Excerpted passage →
↓

Pushing signature to: localhost:5000/juice-shop
```

### Verification (PASSED)
Output of `cosign verify` on original digest:
```json
[{"critical":{"identity":{"docker-reference":"localhost:5000/juice-shop@sha256:8c76bce948965bcb2ad33c24a659d58f307d679ff48ec253a3d29138329f3c0d"},"image":{"docker-manifest-digest":"sha256:8c76bce948965bcb2ad33c24a659d58f307d679ff48ec253a3d29138329f3c0d"},"type":"https://sigstore.dev/cosign/sign/v1"},"optional":{}}]
```

### Tamper Demo (FAILED — correctly)
Output of `cosign verify` on tampered digest:
```
Error: no signatures found
error during command execution: no signatures found
```

### Sanity — original still verifies
```
[{"critical":{"identity":{"docker-reference":"localhost:5000/juice-shop@sha256:8c76bce948965bcb2ad33c24a659d58f307d679ff48ec253a3d29138329f3c0d"},"image":{"docker-manifest-digest":"sha256:8c76bce948965bcb2ad33c24a659d58f307d679ff48ec253a3d29138329f3c0d"},"type":"https://sigstore.dev/cosign/sign/v1"},"optional":{}}]
```

### Why digest binding matters (Lecture 8 slide 6)
Cosign signs the digest (`@sha256:...`), not the tag (`:v20.0.0`). Tags are mutable — anyone can re-tag a different image with the same tag. If Cosign signed the tag instead, re-tagging alpine as juice-shop would still pass verification. Digest binding ensures the signature is cryptographically tied to the exact image content, making tag-mutation attacks detectable.

---

## Task 2: SBOM + Provenance Attestations

### SBOM attestation
- Attached: yes (`cosign attest --type cyclonedx` exit 0)
- Verify-attestation output (first lines of decoded payload):
```json
{
"_type": "https://in-toto.io/Statement/v0.1",
"subject": [{
"name": "localhost:5000/juice-shop",
"digest": {"sha256": "8c76bce948965bcb2ad33c24a659d58f307d679ff48ec253a3d29138329f3c0d"}
}],
"predicateType": "https://cyclonedx.org/bom",
"predicate": {
"bomFormat": "CycloneDX",
"specVersion": "1.6",
"components": [...]
}
}
```
- Component count matches Lab 4 source: **yes** (3069 components)

↑

Listed records →

↓

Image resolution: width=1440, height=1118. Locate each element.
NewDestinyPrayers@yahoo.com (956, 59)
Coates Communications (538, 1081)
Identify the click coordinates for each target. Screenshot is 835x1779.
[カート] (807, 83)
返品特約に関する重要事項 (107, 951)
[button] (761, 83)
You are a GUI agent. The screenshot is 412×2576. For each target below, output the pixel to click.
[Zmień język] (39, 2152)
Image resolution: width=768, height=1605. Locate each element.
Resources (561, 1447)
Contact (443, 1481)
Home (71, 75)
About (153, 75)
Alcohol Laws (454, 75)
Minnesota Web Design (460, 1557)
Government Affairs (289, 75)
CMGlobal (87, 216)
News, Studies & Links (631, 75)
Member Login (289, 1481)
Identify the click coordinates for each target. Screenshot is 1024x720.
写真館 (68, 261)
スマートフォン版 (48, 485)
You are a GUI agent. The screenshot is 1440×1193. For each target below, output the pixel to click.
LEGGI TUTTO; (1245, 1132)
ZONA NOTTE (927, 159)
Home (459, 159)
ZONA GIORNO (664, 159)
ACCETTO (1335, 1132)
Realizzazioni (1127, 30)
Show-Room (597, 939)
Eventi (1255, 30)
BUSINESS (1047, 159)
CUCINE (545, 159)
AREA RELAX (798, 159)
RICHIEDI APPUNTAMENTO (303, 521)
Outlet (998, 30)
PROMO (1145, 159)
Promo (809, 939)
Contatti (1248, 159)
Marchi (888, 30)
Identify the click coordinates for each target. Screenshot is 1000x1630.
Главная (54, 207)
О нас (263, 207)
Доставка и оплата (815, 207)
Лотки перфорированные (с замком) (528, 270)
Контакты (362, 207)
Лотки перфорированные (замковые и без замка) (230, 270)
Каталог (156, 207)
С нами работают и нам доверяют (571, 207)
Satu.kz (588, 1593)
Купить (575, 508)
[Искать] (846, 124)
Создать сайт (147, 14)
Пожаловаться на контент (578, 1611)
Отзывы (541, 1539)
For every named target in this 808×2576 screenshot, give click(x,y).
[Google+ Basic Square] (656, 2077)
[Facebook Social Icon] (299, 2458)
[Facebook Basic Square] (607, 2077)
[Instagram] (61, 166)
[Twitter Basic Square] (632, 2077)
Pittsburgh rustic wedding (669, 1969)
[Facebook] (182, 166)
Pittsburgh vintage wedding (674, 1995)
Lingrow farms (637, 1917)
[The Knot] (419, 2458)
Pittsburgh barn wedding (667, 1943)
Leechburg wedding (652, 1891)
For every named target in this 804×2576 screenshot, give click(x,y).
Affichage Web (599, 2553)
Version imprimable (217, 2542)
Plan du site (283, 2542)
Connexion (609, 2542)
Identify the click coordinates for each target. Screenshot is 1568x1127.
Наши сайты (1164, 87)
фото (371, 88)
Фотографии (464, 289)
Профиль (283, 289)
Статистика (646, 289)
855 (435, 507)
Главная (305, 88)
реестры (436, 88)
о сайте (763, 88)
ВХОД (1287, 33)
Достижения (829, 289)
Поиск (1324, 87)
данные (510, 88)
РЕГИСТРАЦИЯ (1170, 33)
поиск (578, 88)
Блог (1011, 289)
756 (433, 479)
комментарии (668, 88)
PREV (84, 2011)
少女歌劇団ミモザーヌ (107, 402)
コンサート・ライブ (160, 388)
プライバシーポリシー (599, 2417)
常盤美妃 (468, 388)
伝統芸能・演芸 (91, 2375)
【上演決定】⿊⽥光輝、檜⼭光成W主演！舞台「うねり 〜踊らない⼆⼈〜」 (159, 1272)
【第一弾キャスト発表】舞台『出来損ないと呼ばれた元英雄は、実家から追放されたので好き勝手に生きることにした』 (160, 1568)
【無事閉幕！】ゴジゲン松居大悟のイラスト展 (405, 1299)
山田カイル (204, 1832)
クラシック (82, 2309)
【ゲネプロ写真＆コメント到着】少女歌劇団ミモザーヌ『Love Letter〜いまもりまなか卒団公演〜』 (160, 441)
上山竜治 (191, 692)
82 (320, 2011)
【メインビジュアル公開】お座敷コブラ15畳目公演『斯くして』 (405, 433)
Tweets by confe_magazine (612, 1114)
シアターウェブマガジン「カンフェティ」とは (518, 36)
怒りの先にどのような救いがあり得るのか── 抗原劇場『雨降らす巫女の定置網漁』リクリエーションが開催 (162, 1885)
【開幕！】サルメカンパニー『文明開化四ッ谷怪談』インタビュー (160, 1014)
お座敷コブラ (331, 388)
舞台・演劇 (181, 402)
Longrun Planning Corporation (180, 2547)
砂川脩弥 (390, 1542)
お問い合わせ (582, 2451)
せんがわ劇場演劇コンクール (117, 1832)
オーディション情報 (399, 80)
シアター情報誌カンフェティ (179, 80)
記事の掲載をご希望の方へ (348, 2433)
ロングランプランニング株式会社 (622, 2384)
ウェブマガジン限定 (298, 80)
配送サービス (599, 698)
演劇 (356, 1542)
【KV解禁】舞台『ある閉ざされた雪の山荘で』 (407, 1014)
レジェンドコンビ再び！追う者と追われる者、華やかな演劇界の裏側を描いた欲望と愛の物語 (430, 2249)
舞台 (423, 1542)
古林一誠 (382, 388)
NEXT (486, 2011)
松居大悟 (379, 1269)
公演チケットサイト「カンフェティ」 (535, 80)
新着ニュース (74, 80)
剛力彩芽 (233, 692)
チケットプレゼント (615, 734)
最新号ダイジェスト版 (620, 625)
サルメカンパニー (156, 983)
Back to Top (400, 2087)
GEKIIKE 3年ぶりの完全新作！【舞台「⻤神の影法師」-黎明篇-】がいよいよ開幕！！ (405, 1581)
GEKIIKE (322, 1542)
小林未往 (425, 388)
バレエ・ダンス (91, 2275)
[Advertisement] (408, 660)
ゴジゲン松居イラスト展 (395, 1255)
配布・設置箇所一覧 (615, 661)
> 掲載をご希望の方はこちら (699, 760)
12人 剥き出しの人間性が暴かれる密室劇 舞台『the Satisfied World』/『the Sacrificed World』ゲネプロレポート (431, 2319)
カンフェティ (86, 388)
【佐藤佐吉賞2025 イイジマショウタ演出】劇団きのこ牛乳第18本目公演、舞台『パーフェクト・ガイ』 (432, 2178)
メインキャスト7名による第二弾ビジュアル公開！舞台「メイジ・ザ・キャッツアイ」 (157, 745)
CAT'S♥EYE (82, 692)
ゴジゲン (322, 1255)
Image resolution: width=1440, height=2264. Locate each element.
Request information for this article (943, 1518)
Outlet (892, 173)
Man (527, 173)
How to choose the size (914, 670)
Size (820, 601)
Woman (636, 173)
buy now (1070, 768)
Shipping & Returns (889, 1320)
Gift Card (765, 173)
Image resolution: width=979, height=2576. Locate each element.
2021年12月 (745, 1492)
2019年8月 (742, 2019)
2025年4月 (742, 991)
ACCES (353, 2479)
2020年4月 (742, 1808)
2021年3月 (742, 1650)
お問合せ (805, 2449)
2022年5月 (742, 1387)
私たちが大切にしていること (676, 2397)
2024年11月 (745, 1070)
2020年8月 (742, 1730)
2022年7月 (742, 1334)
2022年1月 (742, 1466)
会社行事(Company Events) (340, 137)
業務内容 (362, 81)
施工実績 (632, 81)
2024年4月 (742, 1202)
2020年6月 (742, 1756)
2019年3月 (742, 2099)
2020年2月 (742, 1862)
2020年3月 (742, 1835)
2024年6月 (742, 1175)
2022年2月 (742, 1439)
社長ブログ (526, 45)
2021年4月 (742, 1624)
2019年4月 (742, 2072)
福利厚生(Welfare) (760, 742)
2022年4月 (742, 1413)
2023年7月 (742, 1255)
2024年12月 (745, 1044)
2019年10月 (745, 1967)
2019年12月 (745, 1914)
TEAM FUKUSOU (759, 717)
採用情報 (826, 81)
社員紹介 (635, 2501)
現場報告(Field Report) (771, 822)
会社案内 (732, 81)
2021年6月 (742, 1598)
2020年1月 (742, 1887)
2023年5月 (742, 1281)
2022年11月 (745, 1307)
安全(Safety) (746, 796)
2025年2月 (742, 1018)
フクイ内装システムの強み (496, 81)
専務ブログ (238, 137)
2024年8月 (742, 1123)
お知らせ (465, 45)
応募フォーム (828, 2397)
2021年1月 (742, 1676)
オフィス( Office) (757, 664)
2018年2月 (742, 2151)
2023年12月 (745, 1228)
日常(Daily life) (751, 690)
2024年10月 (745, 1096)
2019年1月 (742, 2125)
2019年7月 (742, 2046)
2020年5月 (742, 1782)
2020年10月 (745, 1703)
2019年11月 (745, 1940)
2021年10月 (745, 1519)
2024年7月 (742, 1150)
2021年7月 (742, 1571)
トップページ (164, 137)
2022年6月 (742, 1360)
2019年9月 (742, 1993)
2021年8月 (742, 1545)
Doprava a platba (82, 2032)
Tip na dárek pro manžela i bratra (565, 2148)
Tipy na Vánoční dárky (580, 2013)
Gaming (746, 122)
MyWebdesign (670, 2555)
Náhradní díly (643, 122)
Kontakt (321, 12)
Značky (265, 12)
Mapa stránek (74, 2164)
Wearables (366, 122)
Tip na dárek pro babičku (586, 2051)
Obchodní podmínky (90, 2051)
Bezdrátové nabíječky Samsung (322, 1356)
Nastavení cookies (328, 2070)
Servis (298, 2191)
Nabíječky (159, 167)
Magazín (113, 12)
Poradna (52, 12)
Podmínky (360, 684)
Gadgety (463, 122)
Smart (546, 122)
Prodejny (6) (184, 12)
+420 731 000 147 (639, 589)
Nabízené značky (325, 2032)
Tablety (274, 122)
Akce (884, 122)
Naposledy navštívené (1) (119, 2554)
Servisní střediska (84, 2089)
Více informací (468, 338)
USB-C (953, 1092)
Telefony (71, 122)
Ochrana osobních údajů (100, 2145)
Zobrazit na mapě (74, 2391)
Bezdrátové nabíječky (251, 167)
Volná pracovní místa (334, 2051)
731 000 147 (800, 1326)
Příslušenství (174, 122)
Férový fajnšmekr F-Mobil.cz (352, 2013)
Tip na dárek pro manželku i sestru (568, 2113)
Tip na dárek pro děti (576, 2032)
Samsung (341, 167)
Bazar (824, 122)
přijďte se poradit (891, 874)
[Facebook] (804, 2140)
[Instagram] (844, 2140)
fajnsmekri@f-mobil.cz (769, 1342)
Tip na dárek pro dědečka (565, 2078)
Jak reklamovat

↑

Work request 1 →
Answer these questions from the Cosign signing report:
(a) What error does `cosign verify` report on the tampered digest?
(b) Does Cosign sign the digest or the tag of an image?
(c) How many components does the SBOM attestation list?
Work request 2 → Substitute "Check" for "Sanity" in the Cosign signing report, writing out the part that begins at the words "### Sanity —" and stops after "(Lecture 8 slide 6)".

Expected answer 1 →
(a) "no signatures found"
(b) The digest
(c) 3069

Expected answer 2 →
### Check — original still verifies
```
[{"critical":{"identity":{"docker-reference":"localhost:5000/juice-shop@sha256:8c76bce948965bcb2ad33c24a659d58f307d679ff48ec253a3d29138329f3c0d"},"image":{"docker-manifest-digest":"sha256:8c76bce948965bcb2ad33c24a659d58f307d679ff48ec253a3d29138329f3c0d"},"type":"https://sigstore.dev/cosign/sign/v1"},"optional":{}}]
```

### Why digest binding matters (Lecture 8 slide 6)